*Exercise*
Your answer must contain only the lines from the one containing "Open the PAX series settings gear" through the end of the entries below, reproduced character for character.

Stored data:

****************

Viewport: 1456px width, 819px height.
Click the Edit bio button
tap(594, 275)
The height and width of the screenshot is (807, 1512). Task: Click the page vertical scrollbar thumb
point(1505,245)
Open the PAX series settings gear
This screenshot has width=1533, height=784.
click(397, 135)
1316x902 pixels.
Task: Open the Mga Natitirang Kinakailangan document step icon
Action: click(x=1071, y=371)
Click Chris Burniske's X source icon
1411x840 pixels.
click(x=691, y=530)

****************

*Task output*
Open the PAX series settings gear
This screenshot has width=1533, height=784.
click(397, 135)
1316x902 pixels.
Task: Open the Mga Natitirang Kinakailangan document step icon
Action: click(x=1071, y=371)
Click Chris Burniske's X source icon
1411x840 pixels.
click(x=691, y=530)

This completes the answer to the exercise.